In Einhorn's third-quarter letter to investors, he wrote that Greenlight Capital sold its shares of Apple due to its heightened valuation and fears of Chinese retaliation in response to U.S. tariffs.
Since Greenlight's first purchase of Apple in May 2010, the firm said, its investment earned clients over $1 billion.
"At the end of the day, [David] made some money and wants to bank his winnings here. I don't think the substance of what he said has much merit, around the China stuff; that's a small part of it," Munster said.
Edward Snyder, managing director at Charter Equity Research, said the China threat isn't so much tariffs as it is competition from Chinese companies that may start to erode some high-end handset business, which won't help Apple's stagnating unit sales.
And as the high-end handset market becomes more saturated, Snyder said, he doesn't see another Steve Jobs type coming along to innovate Apple out of its conundrum.

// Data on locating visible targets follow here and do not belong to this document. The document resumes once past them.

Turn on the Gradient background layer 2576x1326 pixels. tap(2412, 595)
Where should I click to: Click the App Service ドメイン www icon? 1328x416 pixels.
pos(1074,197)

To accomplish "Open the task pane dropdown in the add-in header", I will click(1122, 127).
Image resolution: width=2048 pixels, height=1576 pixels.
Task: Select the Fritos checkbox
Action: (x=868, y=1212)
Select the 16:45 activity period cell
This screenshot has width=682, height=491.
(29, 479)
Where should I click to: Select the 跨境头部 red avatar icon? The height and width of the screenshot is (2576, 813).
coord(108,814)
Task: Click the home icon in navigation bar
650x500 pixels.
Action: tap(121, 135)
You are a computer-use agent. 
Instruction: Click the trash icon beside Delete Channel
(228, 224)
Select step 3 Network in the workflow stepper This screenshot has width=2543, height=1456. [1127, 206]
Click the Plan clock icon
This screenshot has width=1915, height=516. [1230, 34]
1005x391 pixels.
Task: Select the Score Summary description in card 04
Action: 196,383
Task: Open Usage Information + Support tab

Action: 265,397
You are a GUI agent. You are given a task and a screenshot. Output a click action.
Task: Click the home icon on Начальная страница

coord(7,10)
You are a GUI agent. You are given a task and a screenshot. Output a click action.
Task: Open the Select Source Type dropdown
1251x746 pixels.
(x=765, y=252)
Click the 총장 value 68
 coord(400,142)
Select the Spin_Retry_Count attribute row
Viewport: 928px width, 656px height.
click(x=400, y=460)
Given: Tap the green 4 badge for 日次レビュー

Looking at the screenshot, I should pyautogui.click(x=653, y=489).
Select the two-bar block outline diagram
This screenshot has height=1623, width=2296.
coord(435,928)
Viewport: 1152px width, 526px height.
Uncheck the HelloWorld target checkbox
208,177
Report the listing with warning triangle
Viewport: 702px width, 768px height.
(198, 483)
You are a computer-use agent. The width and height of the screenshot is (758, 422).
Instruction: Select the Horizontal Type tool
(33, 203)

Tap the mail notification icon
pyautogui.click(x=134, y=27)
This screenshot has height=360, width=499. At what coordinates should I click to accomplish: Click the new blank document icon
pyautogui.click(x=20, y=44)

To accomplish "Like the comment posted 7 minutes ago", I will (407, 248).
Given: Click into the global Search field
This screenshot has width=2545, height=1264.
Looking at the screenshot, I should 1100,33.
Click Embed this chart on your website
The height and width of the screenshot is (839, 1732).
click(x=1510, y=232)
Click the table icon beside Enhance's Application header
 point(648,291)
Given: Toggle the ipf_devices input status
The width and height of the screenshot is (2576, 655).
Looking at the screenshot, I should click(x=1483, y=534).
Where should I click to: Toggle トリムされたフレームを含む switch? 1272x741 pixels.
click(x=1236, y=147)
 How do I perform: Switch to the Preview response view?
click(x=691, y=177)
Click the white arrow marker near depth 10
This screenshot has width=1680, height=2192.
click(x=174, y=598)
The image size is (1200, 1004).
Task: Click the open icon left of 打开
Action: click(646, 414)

"They are grappling ... with the same problem that all handset companies that have matured and ran out of ideas have done in the past — Motorola, Nokia, Rim. So far I have not heard them articulate a strategy on how they are going to avoid the same thing that happened to those companies," Snyder said in the same "Closing Bell" interview as Munster.
"The future, as they are articulating it now, is a service play, but that doesn't work if you start losing subscribers," he added.
Munster agreed with Einhorn that there isn't "as much upside in Apple shares in the next seven years as the past seven years," but he said there is no reason to be concerned.
"There is substantial upside going forward, because I think as more investors start to understand this is ... a different Apple today than it was over the past eight years, that will be positive for the multiple," Munster said.